AppleとGoogleとauのIDとPWは、絶対不可欠なので、どこかにメモがあるかも・・・と言うのを探しまくった。手書きのメモなので、大文字なのか小文字なのか数字なのか・・・。それも超絶わかりにくくイライラが募る。


AndroidからiPhoneに機種変した事で、一生懸命覚えてきた操作手順が使えなくなり、1から教え直す。これもなかなかイライラが募る。


ITの操作が感覚的に身体に入っている人と、一生懸命頭で理解した人とは、理解の仕組みが全く違う。

例えて言うと、デジタルネイティブがクラウドを自然と受け入れられるのと、デスクトップのように目に見える場所に保存しないと理解出来ない昭和世代との感覚的な違いと言ったらわかりやすいだろうか。説明が超絶難しい。

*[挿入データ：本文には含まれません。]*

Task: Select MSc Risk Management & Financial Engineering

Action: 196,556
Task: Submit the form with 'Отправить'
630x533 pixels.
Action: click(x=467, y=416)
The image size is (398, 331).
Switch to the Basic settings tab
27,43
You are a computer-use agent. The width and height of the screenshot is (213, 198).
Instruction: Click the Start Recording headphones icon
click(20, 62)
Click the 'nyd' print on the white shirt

このように親世代のフォローをしていると、時代について来れない者が自動的に不利になる世の中なのだということを実感する。今回の機種変でつくづく身に沁みた。


私はとっくにauに見切りをつけpovoユーザーだが、高齢の両親がしつこくauユーザーで居続けて余分とも思える高い料金を支払ってきたのは、年寄り故に店頭でのサービスに期待するからである。今回も母は、娘の手を煩わせることなく店頭で手続きをする予定だった。

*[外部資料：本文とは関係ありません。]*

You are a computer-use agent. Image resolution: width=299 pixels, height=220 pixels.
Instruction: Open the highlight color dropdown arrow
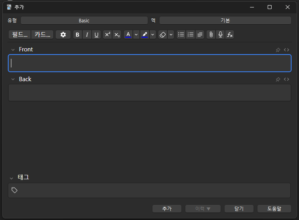pos(153,35)
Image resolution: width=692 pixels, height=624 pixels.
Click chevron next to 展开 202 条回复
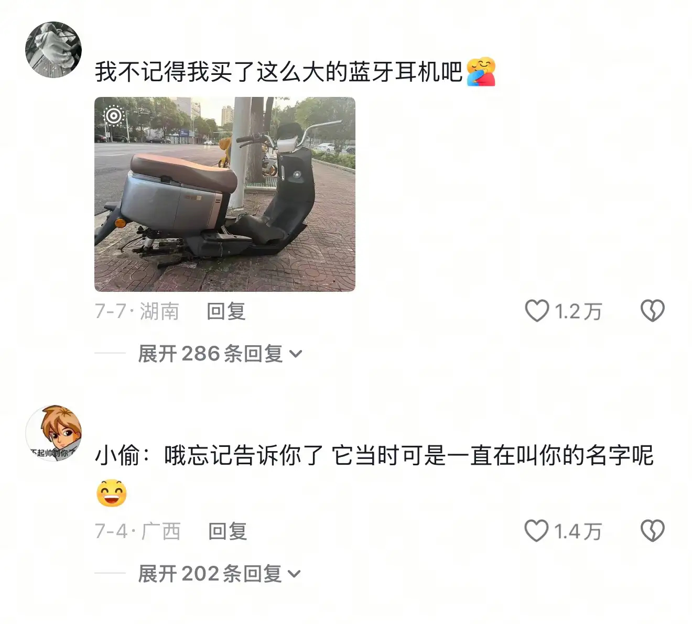pyautogui.click(x=295, y=574)
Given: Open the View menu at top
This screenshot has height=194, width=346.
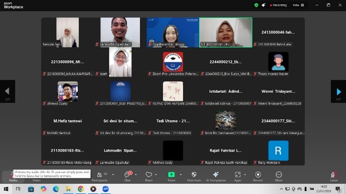Looking at the screenshot, I should [298, 5].
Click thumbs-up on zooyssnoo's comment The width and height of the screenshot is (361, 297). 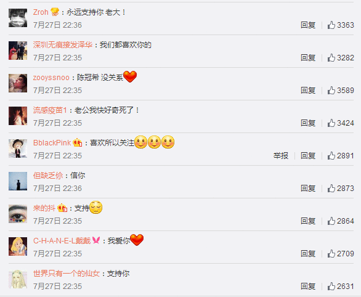pyautogui.click(x=331, y=90)
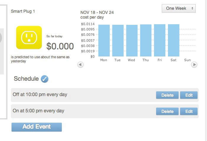
Task: Click the $0.000 so far today amount
Action: click(x=60, y=46)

だが店頭の来店予約をしてみてわかったのだが、ショップで機種変する場合、機種はほぼ選択の余地がない。在庫がないという謎の理由で、iPhoneなら最新の15一択である。オンラインで在庫があっても取り寄せてもくれない。最新機種は当たり前に高いし年寄りには宝の持ち腐れである。電話で「機種変はオンラインの方がお得ですし、ご自身で簡単にできますよ」と相手の状況も知り得ない店員さんに、軽ーく言われた。


そういう事情で、高齢者が自身で機種変をする選択肢はなくなった。オンラインでは、13.14.SEも購入可能。店頭に足を運ぶ方が、より良いサービスを受けられるという認識は、時代と共に無くなった。

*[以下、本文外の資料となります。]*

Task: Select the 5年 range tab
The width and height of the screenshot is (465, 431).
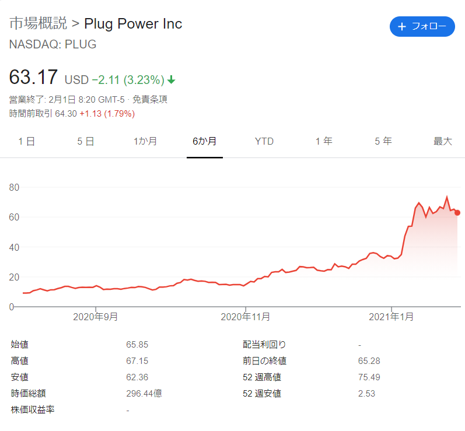Action: tap(383, 141)
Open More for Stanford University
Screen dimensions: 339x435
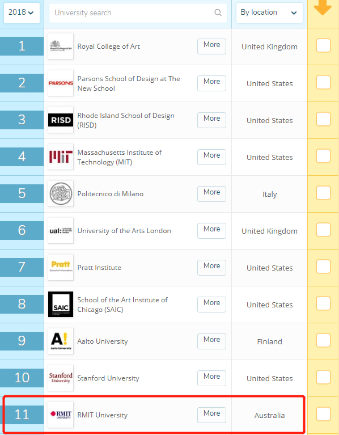point(212,378)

母には13を購入し父にはSE第3世代を購入。これで望まない15を買うより約10万円の節約である。


店頭でデータ移行をお願いしたら、サービスではなくちゃっかり3,300円取られる。そして納得いかないのだが、オンライン購入し何1つショップでお世話になっていないのに、事務手数料は自動的に3,500円かかる謎の仕組みである。

いざという時ですら何のサービスも享受出来ないのなら、もうauユーザーであり続ける必要は無い。この機種変が済んだら両親も解約することに決めた。


iPhoneを購入しても、今は付属品も無い。アダプターやカバーなどの備品をAmazonにて購入。 母だけならば、必須機器も自力では揃えられない。


この後最大難関である、父の機種変が残っている。 母より桁違いにITオンチな父である。知能が低い訳ではなく、そういう感覚的センスがない。以前SMSメールとGmailとの違いを説明するのもなかなか苦労したことがあり、もはや仕組みを理解させようと思うのは無理である。

今使用しているのは、かなり初期の簡単スマホで、ここからiPhoneを使えるように教えるのか・・・。

プライドの高い父だけに、必要以上にこちらが気を使う。


すでに憂鬱で仕方ない。


うーん。でも、やるしかないか・・・。